++++ Provided text ++++
The present love affair with corporate mission statements must be more than a framed eight-by-twelve well-wordsmithed paragraph hung on a wall.
It’s one thing to have a clear focus…and another thing to actually do it.
I walked into a fast-food chain restaurant years ago that was a hot mess; bad leadership breeds bad service, bad attitudes, and a bad atmosphere.
Next to the cash register where you placed your order was a framed mission statement, something about “friendly service,” “quality food,” “fun,” and so on.
But behind the cash register was a smirking teenager who wanted to be anywhere else on the planet but there. And I don’t blame him: the bathroom hadn’t been cleaned in months. The laminated tables were sticky. The windowsills were graveyards for flies. I’m pretty sure one of the two glass entrance doors had never been unlatched since opening day.
The mission statement wasn’t worth the plastic frame it was screwed to the wall in.
What good is a mission statement that’s never referenced?
At what point will the manager have a wake-up call for missional integrity?
Wrestling with missional integrity will force even deeper work.
For instance, at the church I pastored in Cincinnati, we knew that the only way to exponentially accomplish our defined mission was ultimately by building outward-focused, servant-oriented disciples. But we even had to redefine for our people what a disciple was… otherwise, they would put their own language on it and it may not have reflected our DNA.
And so over and over we would remind our people that a disciple was “a surrendered and transformed person who loves God and others.”
But that forced us to get fiercely honest: were we actually creating that?
We must be honest as it relates to what we say our mission is.
And guaranteed, your mission and vision is what will keep your heart pumping as a leader and will be the primary catalyst for how people respond to you.
++++ Provided material ++++
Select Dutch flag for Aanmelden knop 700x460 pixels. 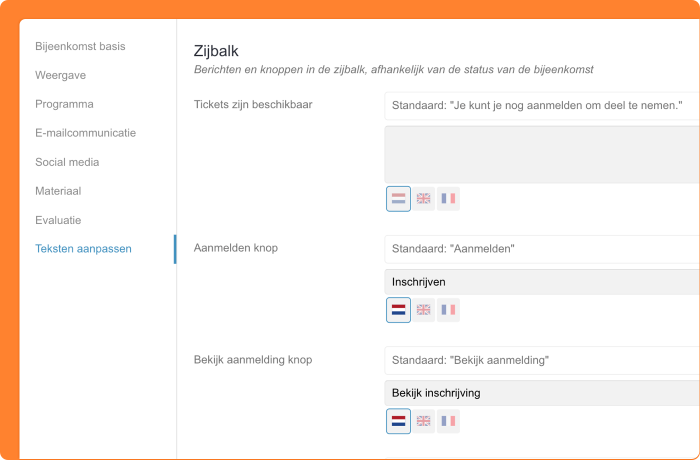pos(398,310)
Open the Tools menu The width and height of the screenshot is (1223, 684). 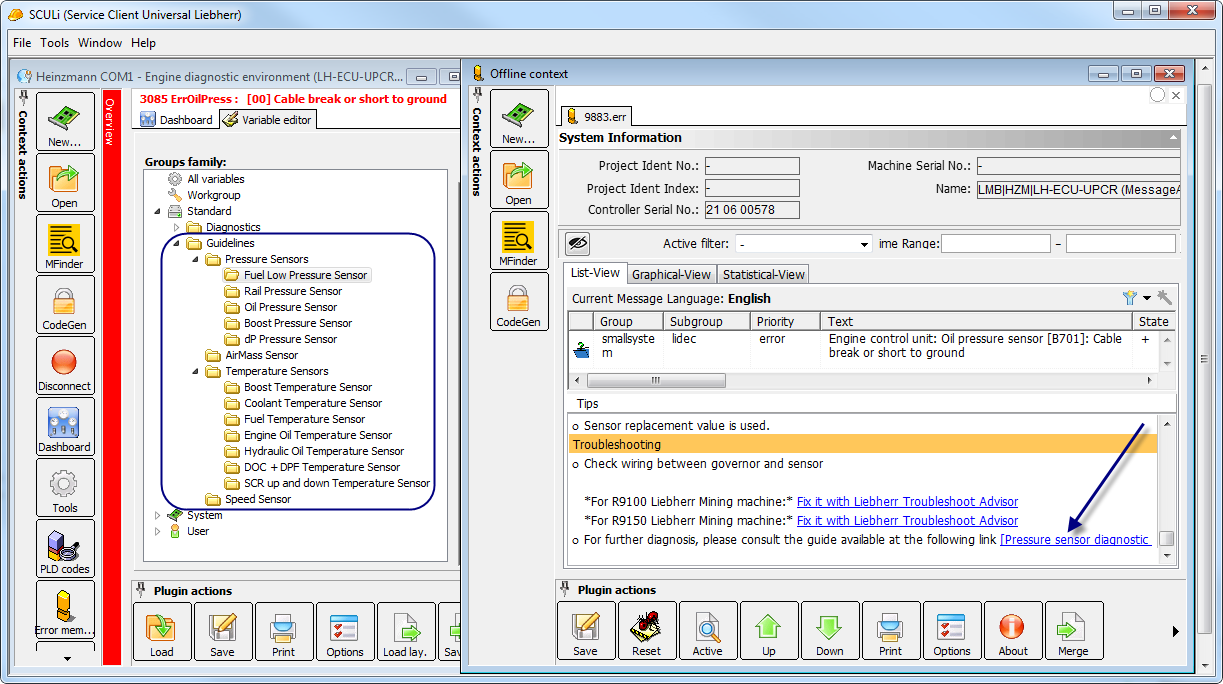pyautogui.click(x=54, y=43)
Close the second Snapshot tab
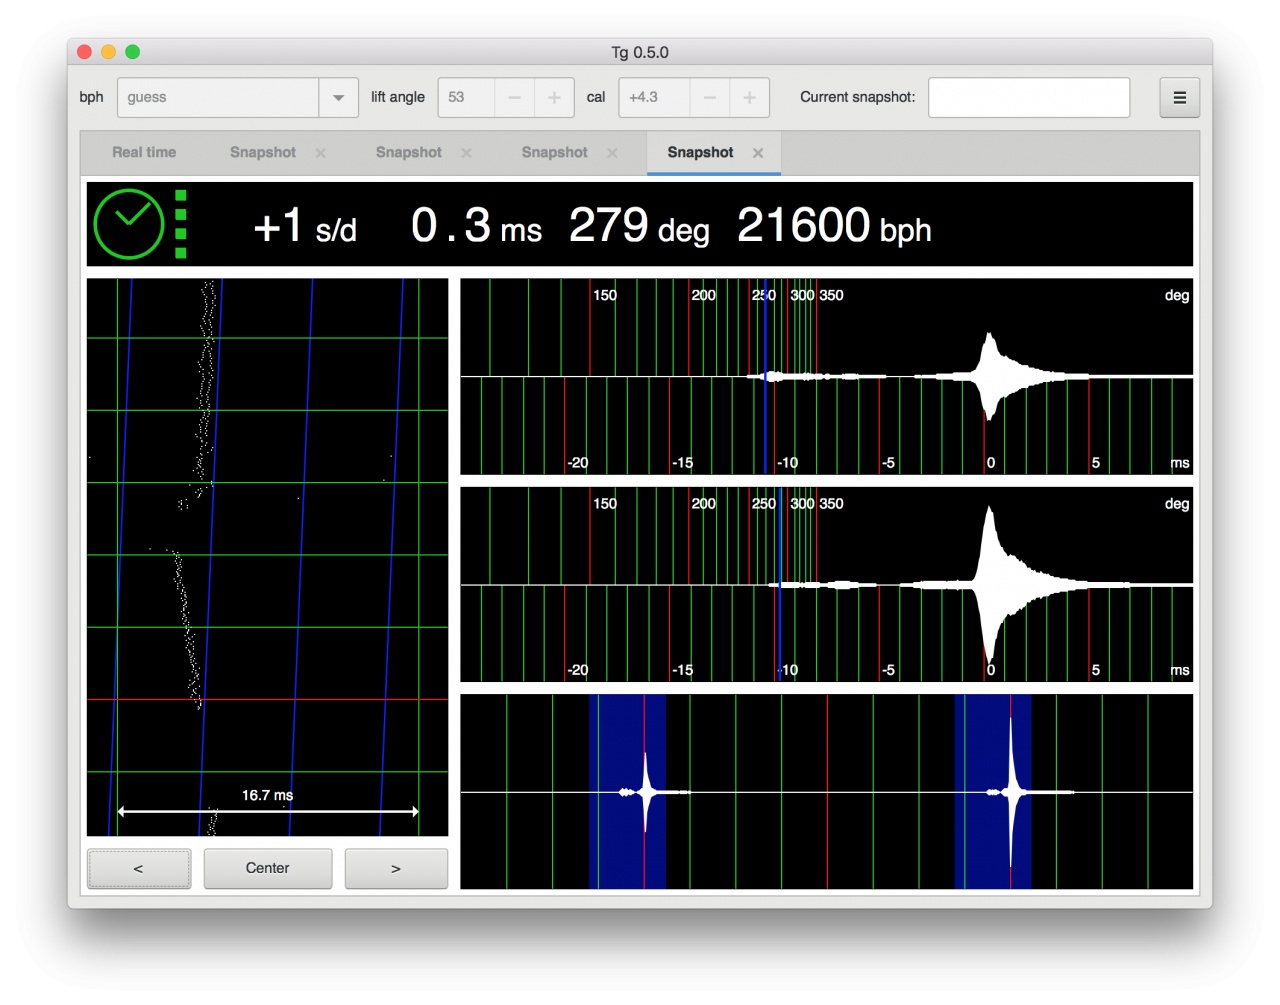The image size is (1280, 1005). point(467,153)
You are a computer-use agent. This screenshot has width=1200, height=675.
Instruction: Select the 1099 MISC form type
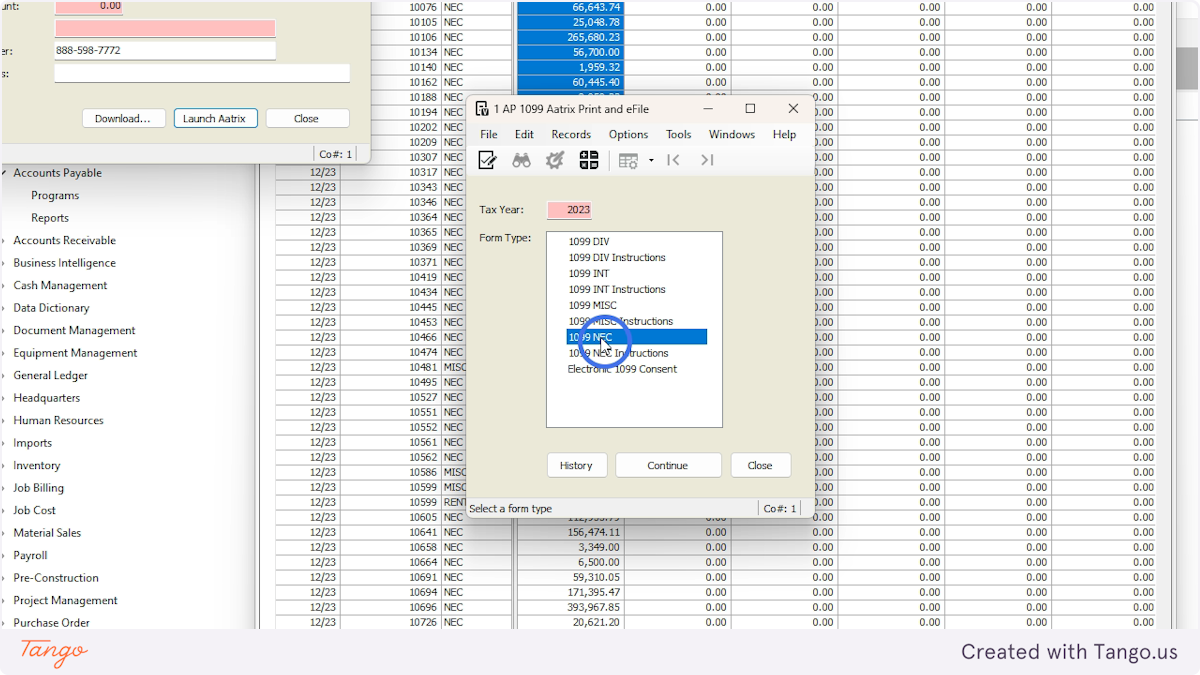(595, 305)
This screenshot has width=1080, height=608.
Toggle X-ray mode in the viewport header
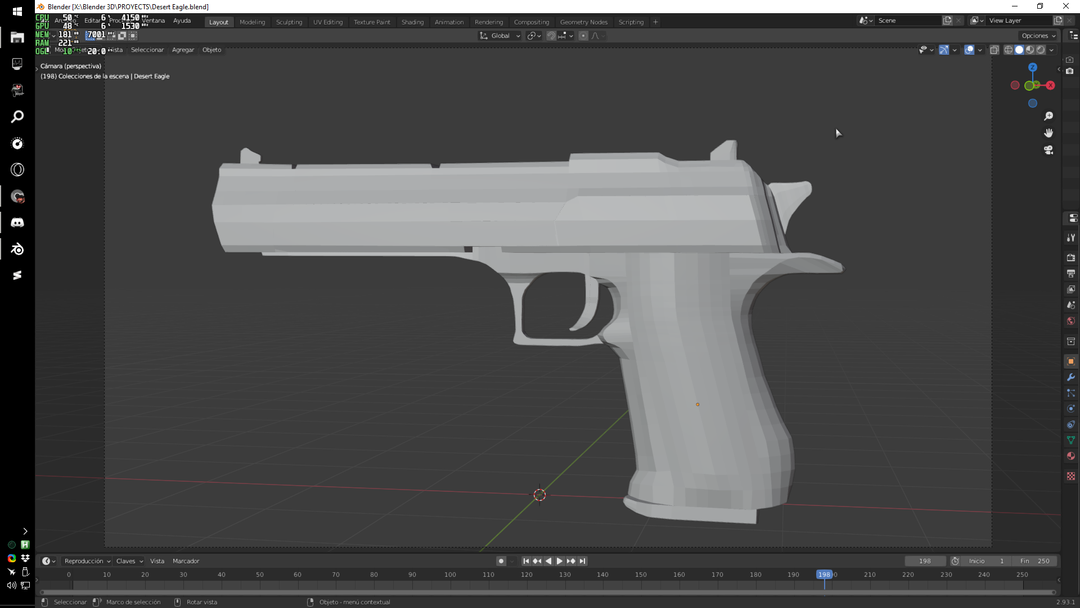tap(993, 49)
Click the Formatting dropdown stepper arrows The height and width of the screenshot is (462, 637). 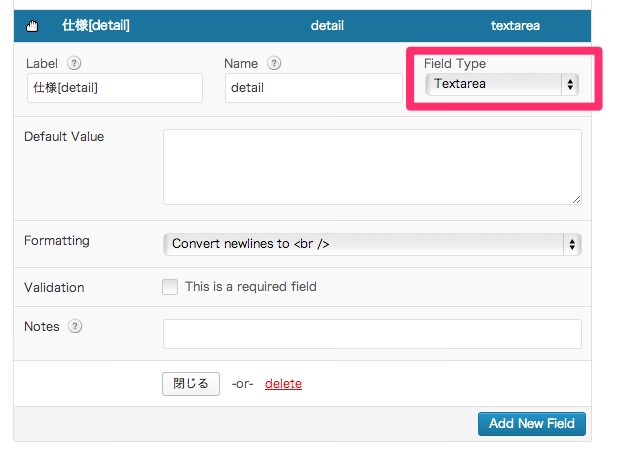[572, 244]
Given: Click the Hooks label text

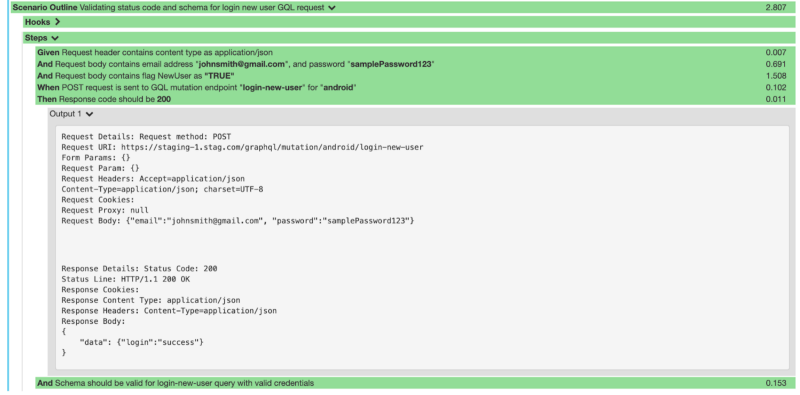Looking at the screenshot, I should 37,22.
++++
#### Task prompt
Rewrite the passage on mission statements from "But behind the" to "for missional integrity?", putting "cemeteries" in place of "graveyards". The listing is separate material and is not connected to the passage on mission statements.

#### Task result
But behind the cash register was a smirking teenager who wanted to be anywhere else on the planet but there. And I don’t blame him: the bathroom hadn’t been cleaned in months. The laminated tables were sticky. The windowsills were cemeteries for flies. I’m pretty sure one of the two glass entrance doors had never been unlatched since opening day.
The mission statement wasn’t worth the plastic frame it was screwed to the wall in.
What good is a mission statement that’s never referenced?
At what point will the manager have a wake-up call for missional integrity?